Thanks to money hungry people, there is way to many dogs in this world, and each day, so many is euthanized cause they don't get rescued. Hopefully this FAQ will help you to find the right rescue and how to easier get him/her to adapt to their new home.
How to pick a rescue?
There is many questions you need to sit down and think of here.

1. What sort of dog do I want? What traits do I want/not want?
If you want a pure breed you have the national breed club, if you will take any kind of dog, you have the shelters, ASPCA, and all private adoption organisations, craigslist, daily ads, petfinder and so much more. Also sit down and do a list with traits you wish and do not wish for. For example, if you do not want a guarding dog, then you cross out all mixes and pure breeds with Doberman, Rottie, German shepherd, and so on. Read up on the different breeds to get familiar with different breed traits so you know what to look for and possibly expect. You never know which traits a mixed breed will get from either side until they show it. If a trait is VERY uncomfortable for you, do not choose breeds/mixes that MIGHT display it. Traits to consider include, activity level, hunt/tracking, prey drive, aggression, guard, as the five top ones you need to know if you would be comfortable with or not.
* Activity level, for example, working and hunting dogs will need more mental and physical exercise then an English Bulldog.
* Hunt and tracking, you have dogs that are bred for hunting, and chase prey by scent, sight, and hearing, these dogs will be harder to have off lead.
* Prey drive is what makes a dog go for other small dogs, cats and other animals. They will need extra socialisation and does not fit in all families.
* Aggression, dogs in shelter have often been abused, neglected or not trained properly and can therefore have different varieties of aggression. This can make them more or less willing to bite, which you will need to take into consideration. Do you have time and patience to handle this? There are different kinds of aggression: Dogs/animal, human, fear, and resource aggression. This is the most common reason for a dog to be euthanized.
* Guard, a good guard dog rarely displays aggressive behaviour unless necessary; however, a misdirected guarding behaviour might make it bark a lot, and be wary of your friends, often a one man dog, not to mention being hard to have in public if it lacks social training.

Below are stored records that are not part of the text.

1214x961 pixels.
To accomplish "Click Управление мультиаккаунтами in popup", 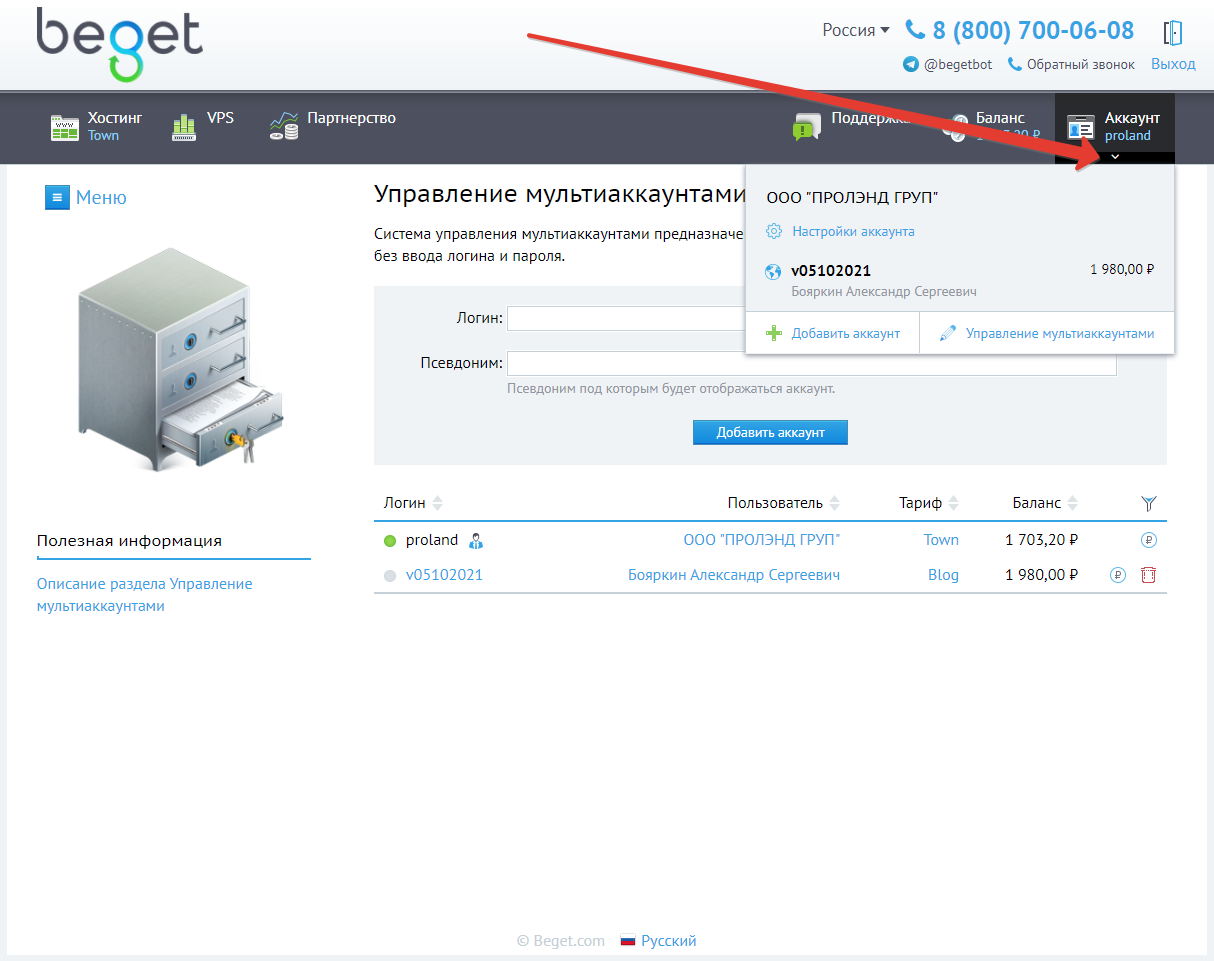I will click(1059, 333).
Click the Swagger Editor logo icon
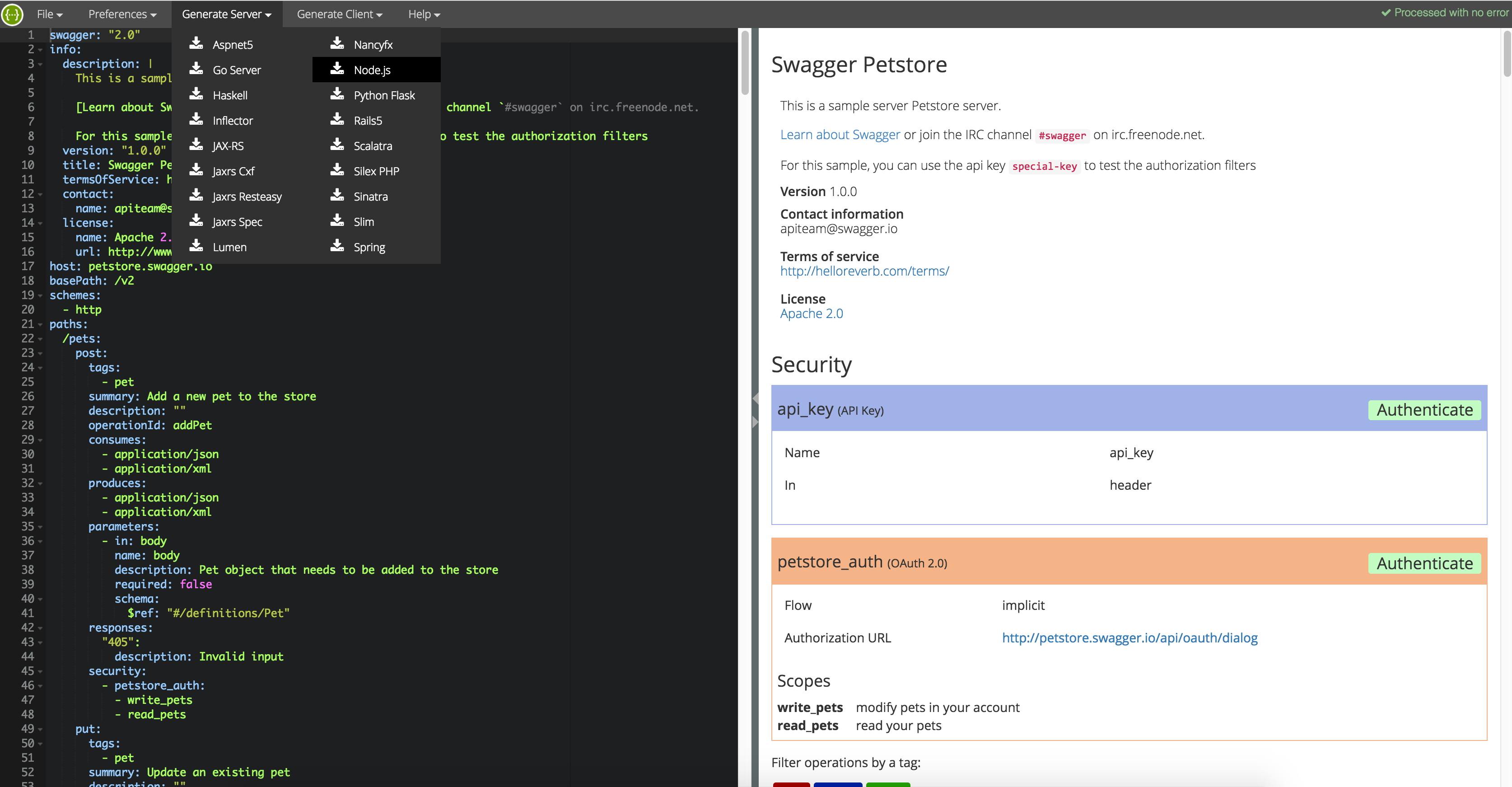The height and width of the screenshot is (787, 1512). (x=12, y=14)
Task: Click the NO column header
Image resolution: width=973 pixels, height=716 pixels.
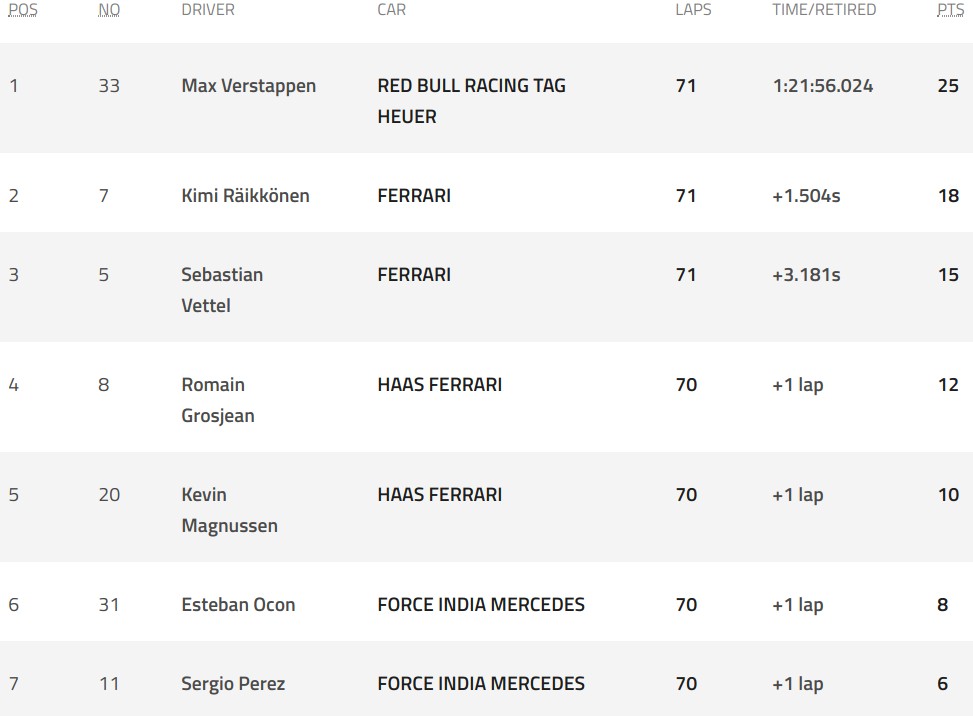Action: 109,10
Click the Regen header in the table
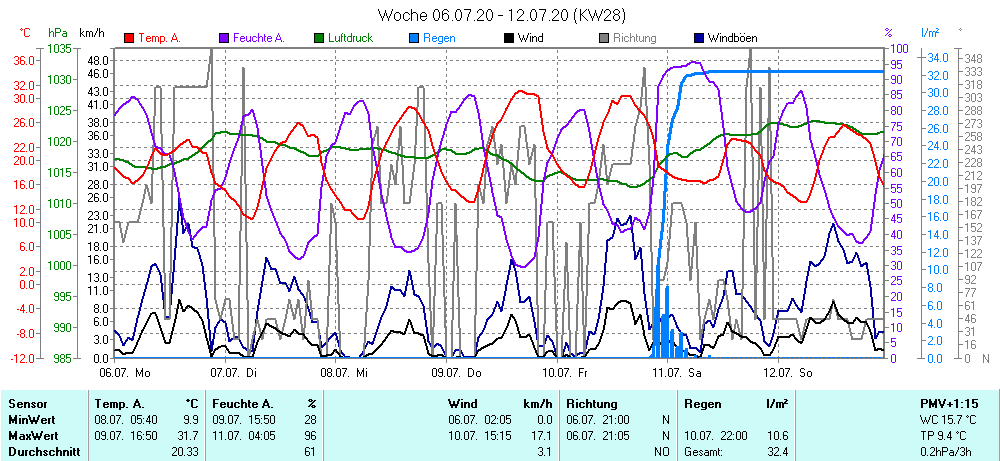The height and width of the screenshot is (461, 1000). (703, 403)
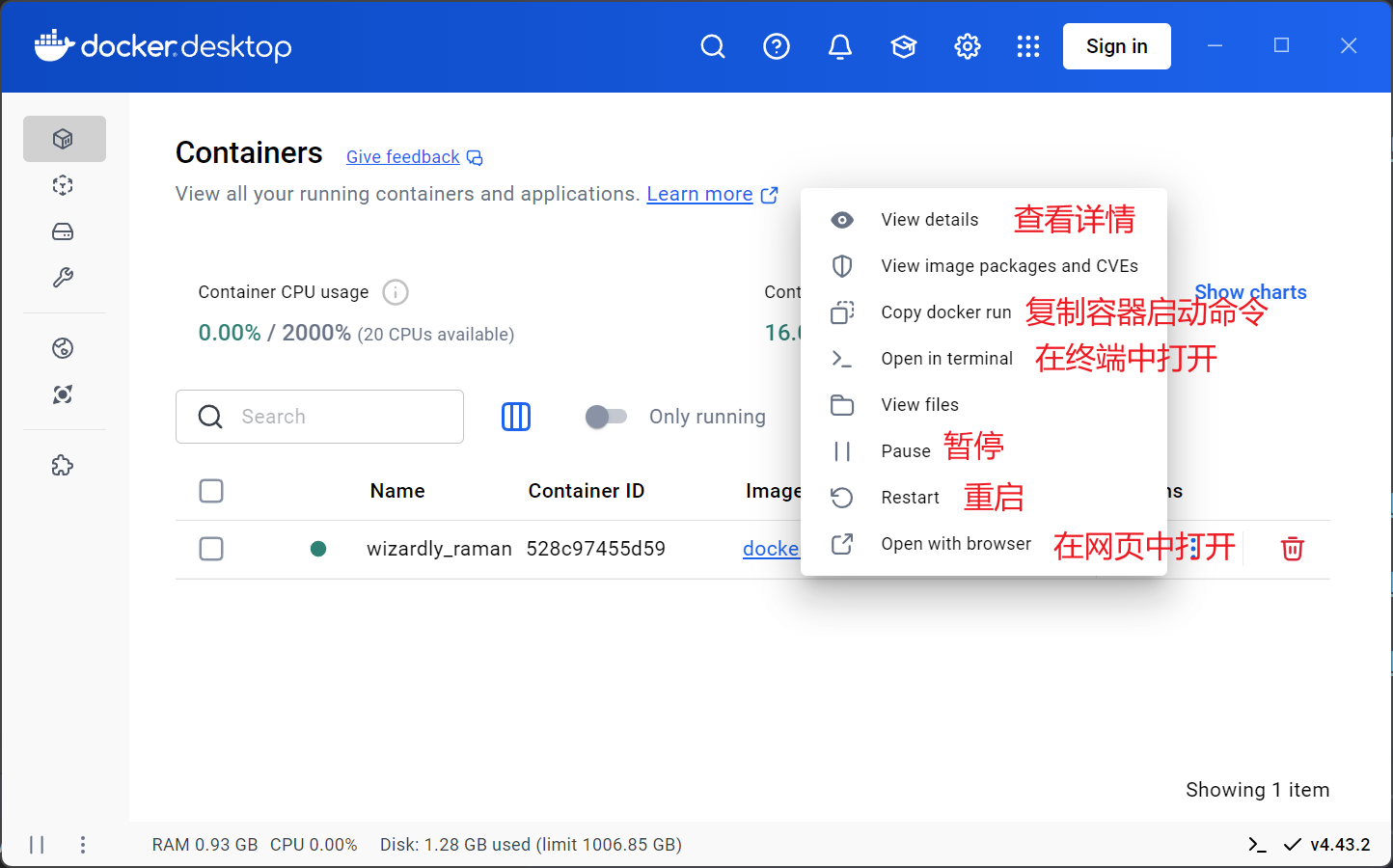Viewport: 1393px width, 868px height.
Task: Choose Open in terminal from the menu
Action: pyautogui.click(x=946, y=358)
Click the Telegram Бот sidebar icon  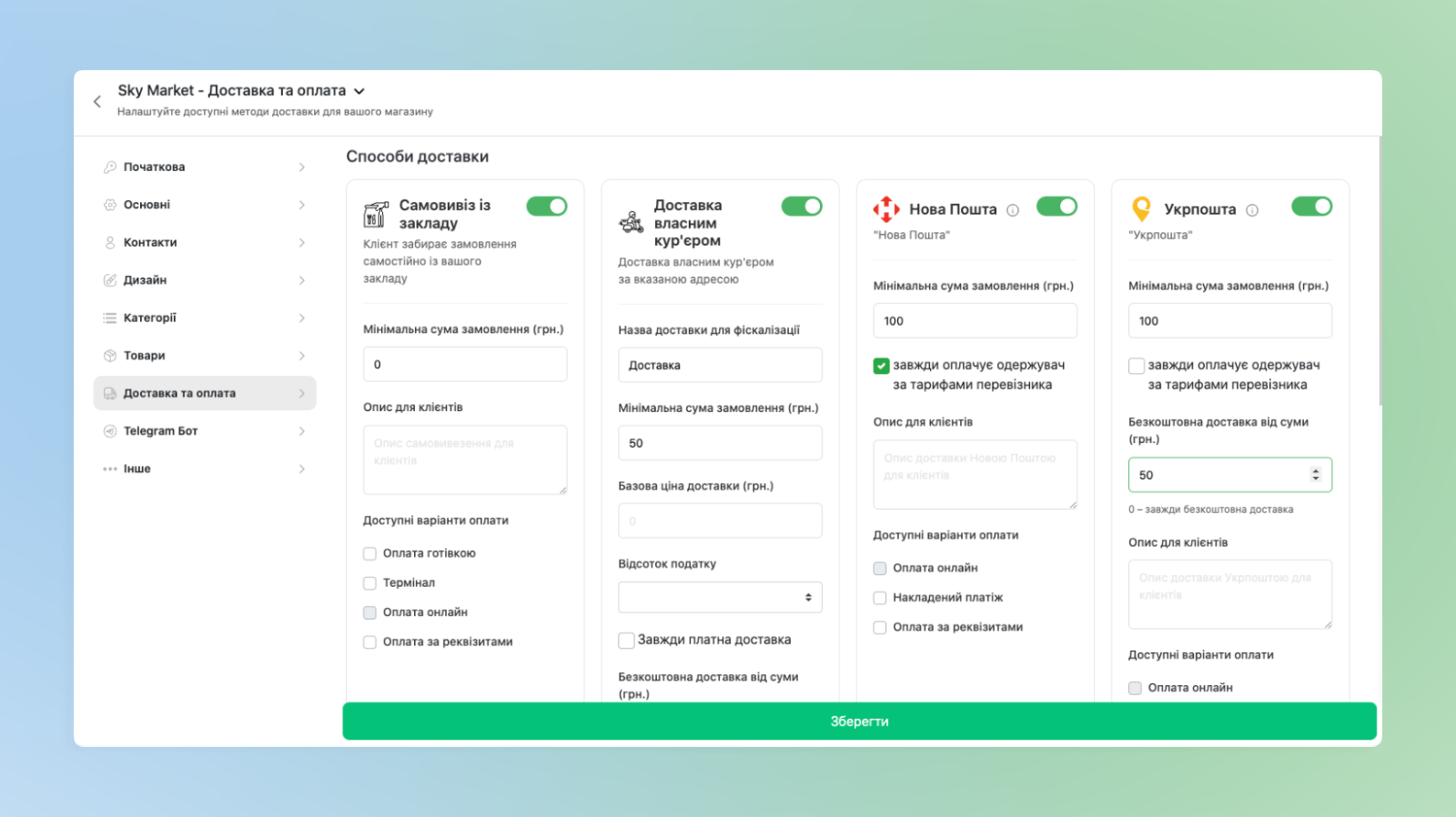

2. What experience do I have?
A lot of rescues comes with a baggage, often with pain, fears and unruly behaviour. Not their fault of course, but it will require a lot of work none the less. Can you handle a dog that might possess aggression towards other dogs? If not, then you might want to avoid Pitbulls for example. Take a good look at the word MIGHT. Never assume things WONT happen, assume they WILL, so you are always prepared. If things go easier it is great. If they don't you are prepared. Ask to take the dog for a walk, bring some treats and look at how the dog reacts to you, it's surroundings, and if you can arrange it, other dogs and animals. Make sure you feel comfortable during the walk even if the dog displays "misbehaviour" I use quotes because most misbehaviors are 1. Not the dog's fault and 2. Trainable. Make sure YOU can relax with him/her no matter what happens. This will give a bigger chance for success.

3. What problems can I expect?
Here is a list of issues, that does not apply to all dogs, but I've seen everything from a dog with one issue to a dog with all of them, so again, choose your dog carefully.
* Pulling on lead.
* Lunging at other dogs on lead.
* Barking at various things outside/inside.
* Not housebroken.
* Chew on stuff when you are around/not around.
* Aggression to other dogs/animals/humans (fear aggression trainable, pure dog aggression less trainable).
* Hard to reach in stressfull situations (does not listen when you call it's name, or totally blocked out when it sees other dogs, being in public etc).
* Scared of things, either specific items or just regular surroundings, sudden sounds or rapid movement (abused dogs often react to rapid movements, for example).
* Separation anxiety (An EXTREMELY common issue).
* Different kinds of unruly behavior (going into trashcans, stealing food off the table, barking at things outside the window, etc.)
Make a list of what kind of issues you can think of coping with. There are always dogs in different stages of unwanted behaviors that have been/are fostered, and the families can tell you what behaviors the dogs have/don't have so you can better choose a dog that fits you. I once actually received a foster that had no issue being in his crate so he could be left home alone from the very first week. That could be a blessing for someone who doesn't have time to train for such a difficult issue as separation anxiety, but it rarely happens that way.

4. What resources do I have?
Just because you lack experience with a certain dog does not mean you cannot take it if your heart wants it. Sit and think about what resources you have around you. Maybe a local dog club with a good behaviorist trainer? Internet? Books? Most dogs will calm down over time with love and patience. The key is PATIENCE with everything, in the meantime. A key consideration is: How much time and money am I willing to put down? There are often trainers who can help, but some charge outrageous prices. Don't spend beyond your means.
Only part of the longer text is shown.